* START Data to process *

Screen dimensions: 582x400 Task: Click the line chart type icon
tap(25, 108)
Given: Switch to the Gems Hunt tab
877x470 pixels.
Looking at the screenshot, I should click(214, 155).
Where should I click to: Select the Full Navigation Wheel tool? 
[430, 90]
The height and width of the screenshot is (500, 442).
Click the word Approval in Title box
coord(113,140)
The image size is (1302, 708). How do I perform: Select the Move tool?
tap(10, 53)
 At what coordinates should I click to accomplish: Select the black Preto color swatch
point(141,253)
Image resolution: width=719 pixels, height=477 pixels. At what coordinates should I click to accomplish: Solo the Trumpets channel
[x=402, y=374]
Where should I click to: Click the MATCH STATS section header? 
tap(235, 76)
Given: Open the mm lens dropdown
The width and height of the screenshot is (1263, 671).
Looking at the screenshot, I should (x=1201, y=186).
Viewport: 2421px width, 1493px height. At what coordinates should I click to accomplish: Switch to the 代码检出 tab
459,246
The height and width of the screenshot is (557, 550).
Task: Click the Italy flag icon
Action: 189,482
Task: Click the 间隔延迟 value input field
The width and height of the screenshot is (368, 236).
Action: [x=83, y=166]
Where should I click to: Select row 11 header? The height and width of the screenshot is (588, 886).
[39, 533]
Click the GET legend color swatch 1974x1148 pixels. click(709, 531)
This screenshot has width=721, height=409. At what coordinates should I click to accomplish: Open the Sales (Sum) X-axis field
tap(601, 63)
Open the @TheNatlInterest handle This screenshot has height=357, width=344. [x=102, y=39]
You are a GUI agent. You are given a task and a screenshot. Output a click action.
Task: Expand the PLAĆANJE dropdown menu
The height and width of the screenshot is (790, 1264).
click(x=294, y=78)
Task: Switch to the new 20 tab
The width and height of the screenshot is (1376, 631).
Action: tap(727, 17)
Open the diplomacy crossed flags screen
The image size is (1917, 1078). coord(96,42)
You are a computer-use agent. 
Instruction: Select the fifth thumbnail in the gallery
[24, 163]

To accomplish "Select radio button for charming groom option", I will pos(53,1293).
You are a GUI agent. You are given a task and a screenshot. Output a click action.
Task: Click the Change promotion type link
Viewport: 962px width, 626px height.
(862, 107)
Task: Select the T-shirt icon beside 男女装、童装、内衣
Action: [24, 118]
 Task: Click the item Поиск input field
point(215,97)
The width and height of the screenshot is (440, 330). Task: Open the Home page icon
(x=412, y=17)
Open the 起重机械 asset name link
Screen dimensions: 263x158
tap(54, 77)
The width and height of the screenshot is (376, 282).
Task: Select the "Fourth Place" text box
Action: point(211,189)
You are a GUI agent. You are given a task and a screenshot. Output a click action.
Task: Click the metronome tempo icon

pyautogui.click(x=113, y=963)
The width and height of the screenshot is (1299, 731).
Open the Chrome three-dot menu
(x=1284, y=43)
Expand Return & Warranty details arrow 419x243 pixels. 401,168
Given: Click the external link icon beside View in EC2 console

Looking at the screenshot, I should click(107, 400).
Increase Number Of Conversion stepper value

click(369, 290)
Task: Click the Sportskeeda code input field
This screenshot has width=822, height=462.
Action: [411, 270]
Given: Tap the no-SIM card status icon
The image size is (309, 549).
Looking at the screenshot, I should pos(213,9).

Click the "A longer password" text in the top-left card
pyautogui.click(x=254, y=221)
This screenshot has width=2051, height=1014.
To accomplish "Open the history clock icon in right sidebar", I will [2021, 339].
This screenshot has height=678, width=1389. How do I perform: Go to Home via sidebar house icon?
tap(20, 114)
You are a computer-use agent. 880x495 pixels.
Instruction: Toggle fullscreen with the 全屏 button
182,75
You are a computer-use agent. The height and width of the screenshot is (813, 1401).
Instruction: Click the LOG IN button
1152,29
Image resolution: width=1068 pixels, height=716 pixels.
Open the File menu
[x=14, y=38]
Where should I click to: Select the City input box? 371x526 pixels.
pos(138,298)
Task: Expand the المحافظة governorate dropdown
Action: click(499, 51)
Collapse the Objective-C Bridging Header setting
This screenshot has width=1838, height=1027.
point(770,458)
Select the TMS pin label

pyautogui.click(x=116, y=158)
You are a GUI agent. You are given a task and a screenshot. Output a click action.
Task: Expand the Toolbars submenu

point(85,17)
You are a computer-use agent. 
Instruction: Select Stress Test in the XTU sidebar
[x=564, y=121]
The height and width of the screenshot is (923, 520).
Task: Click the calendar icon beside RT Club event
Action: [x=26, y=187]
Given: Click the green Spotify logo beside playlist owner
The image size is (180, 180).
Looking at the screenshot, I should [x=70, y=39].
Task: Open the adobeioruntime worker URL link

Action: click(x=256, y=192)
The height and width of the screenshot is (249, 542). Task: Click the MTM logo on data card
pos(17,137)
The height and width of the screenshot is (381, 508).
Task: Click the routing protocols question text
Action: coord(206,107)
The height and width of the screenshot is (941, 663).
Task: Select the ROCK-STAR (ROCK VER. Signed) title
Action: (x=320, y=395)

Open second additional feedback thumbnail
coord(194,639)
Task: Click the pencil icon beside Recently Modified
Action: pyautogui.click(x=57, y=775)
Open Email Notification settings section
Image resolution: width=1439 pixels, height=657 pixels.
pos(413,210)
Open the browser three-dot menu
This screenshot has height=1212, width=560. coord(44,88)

* END Data to process *

§ Task directions
Please reproduce the rows between the line holding "Given: Click the external" and the line holding "will [2021, 339].", inclusive, swapping "stepper" for "slider" and leaving everything else as it is.

§ Exercise solution
Given: Click the external link icon beside View in EC2 console

Looking at the screenshot, I should click(107, 400).
Increase Number Of Conversion slider value

click(369, 290)
Task: Click the Sportskeeda code input field
This screenshot has width=822, height=462.
Action: [411, 270]
Given: Tap the no-SIM card status icon
The image size is (309, 549).
Looking at the screenshot, I should pos(213,9).

Click the "A longer password" text in the top-left card
pyautogui.click(x=254, y=221)
This screenshot has width=2051, height=1014.
To accomplish "Open the history clock icon in right sidebar", I will [2021, 339].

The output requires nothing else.